### OBJECTIF
Transcrivez à l'identique, s'il vous plaît, tout le passage de l'extrait sur l'amour du Christ qui va de « C’est bien lui, cet » jusqu'à « qui l’a dépassé. ».

### EXTRAIT DU TEXTE
------------------------------------------------

Cet amour enfin, frères et soeurs,
ne vient pas de notre propre force,
il ne sort pas de nos réserves naturelles de générosité.
C’est un amour qui passe dans notre coeur,
à mesure que nous regardons le coeur transpercé du Christ.
C’est son amour qui insensiblement, mystérieusement,
dans le silence de la prière,
dans le coeur à coeur de la prière,
passe de son coeur à notre coeur.
C’est bien lui, cet amour du Christ
qui dépasse tous les sacrifices,
cet amour qui a été capable d’accepter
le plus grand de tous les sacrifices mais qui l’a dépassé.
Jésus n’a pas accepté la Croix par simple devoir
mais parce qu’il était brûlé par l’amour du Père.
Il ne s’est pas arrêté au sacrifice,
sinon la Croix serait restée un geste héroïque,
elle ne serait pas devenue la source du salut.

------------------------------------------------

### MATÉRIEL FOURNI
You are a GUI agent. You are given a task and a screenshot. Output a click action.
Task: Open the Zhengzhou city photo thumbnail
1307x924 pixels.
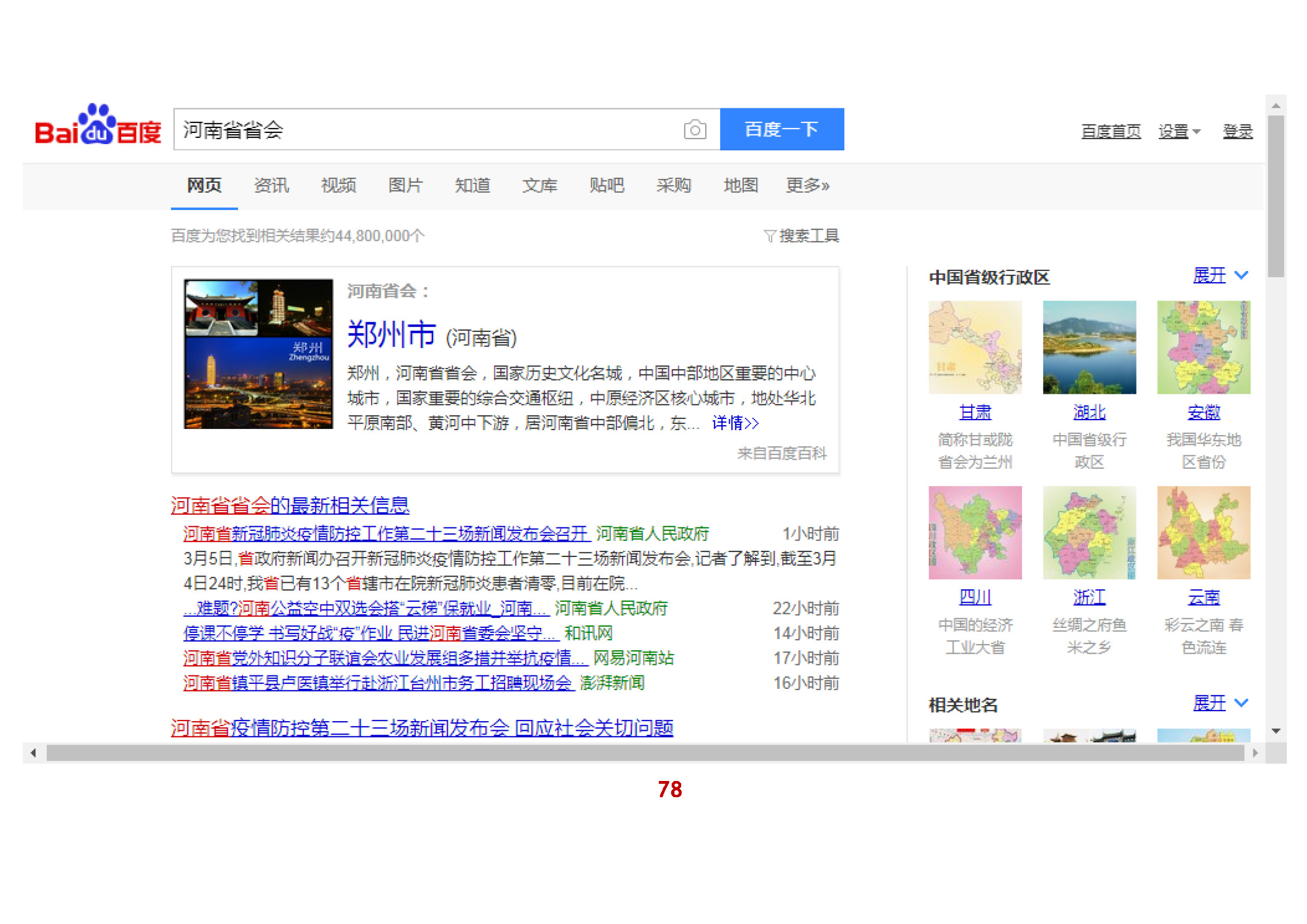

------------------------------------------------

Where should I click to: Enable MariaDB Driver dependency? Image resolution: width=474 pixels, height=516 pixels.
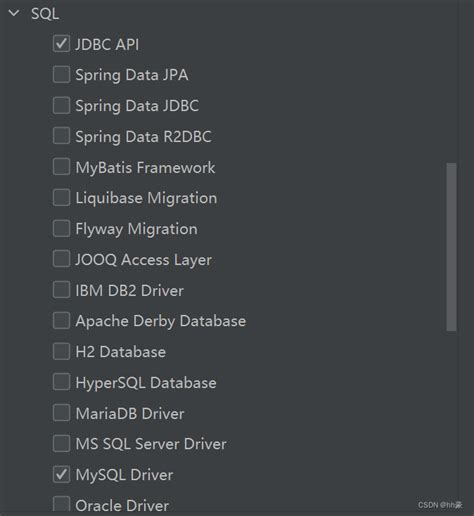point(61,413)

------------------------------------------------

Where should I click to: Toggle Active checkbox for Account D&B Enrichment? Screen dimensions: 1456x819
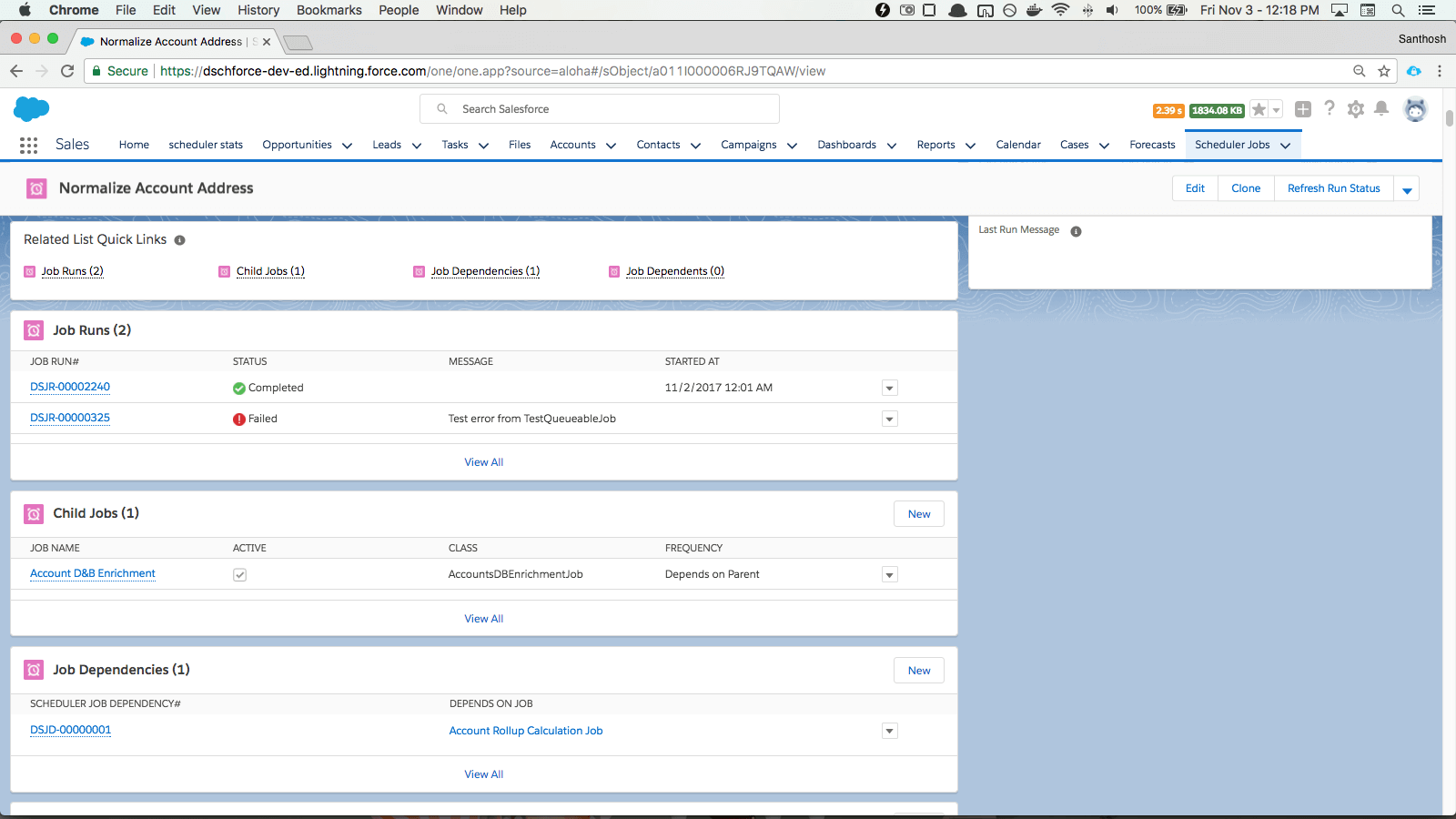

------------------------------------------------

### RÉSULTAT ATTENDU
C’est bien lui, cet amour du Christ
qui dépasse tous les sacrifices,
cet amour qui a été capable d’accepter
le plus grand de tous les sacrifices mais qui l’a dépassé.